DIRECTION:
Please answer these questions about the blog post below:
(a) How long ago did the writer start with this account?
(b) Where is the writer at the time of writing, and what is that place called?
(c) What phrase lifts the writer's mood?

DOCUMENT EXTRACT:
Allow me first to express how thankful I am for this platform. I have earnAdded BCH thanks to it. Bonus sometimes when I get over 3 dollars.

I started over a month ago with this account and I hope to continue doing so while I still have the voice and a little courage to put my thoughts to paper.

I’ve been a fan of some authors here already. I could name a few but I better not tag them as I don’t have the liberty right now to do discuss about my readings. It will come another time.

The weather right now as of writing is fine. Such a cool sunny afternoon. We’re here at Baguio anyway, which is called the summer capital of the country.

I would play with my friends if I were a kid. I would tend to my garden if I were at another place which would allow me to. I would eat nearby the window at a café only if I were there. I could do few more things just to enjoy the afternoon sun.

I’m starting to be nostalgic despite the volume of projects that I have to finish. Research here research there, lesson plans, etc. I am not complaining because this is the life I chose. I am merely stating it. I still hope I will produce quality ones. Though I am very much dreading every activity or exam that I had to take in my grad studies. I will get by. That is the only phrase that lifts my mood up.

DATASET EXTRACT:
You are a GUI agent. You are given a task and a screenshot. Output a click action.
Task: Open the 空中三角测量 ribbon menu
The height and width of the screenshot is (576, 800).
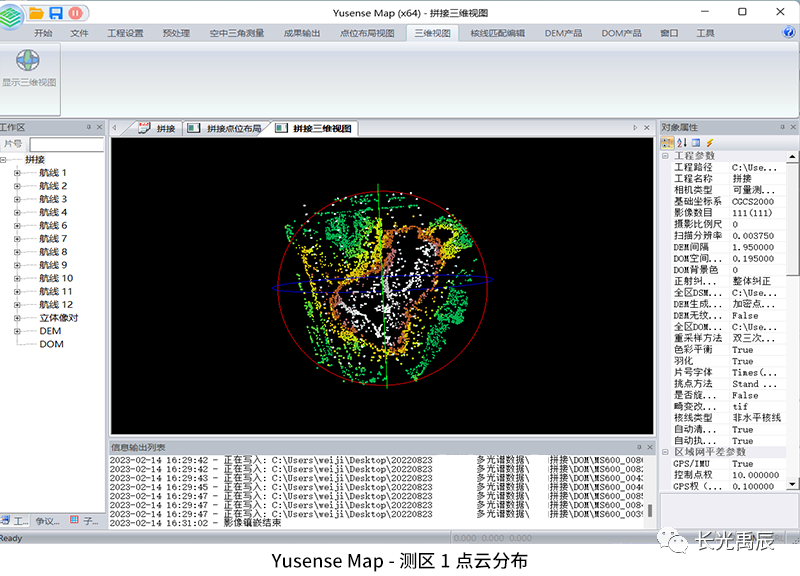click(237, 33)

WRITTEN SOLUTION:
(a) Over a month ago.
(b) Baguio, which is called the summer capital of the country.
(c) "I will get by."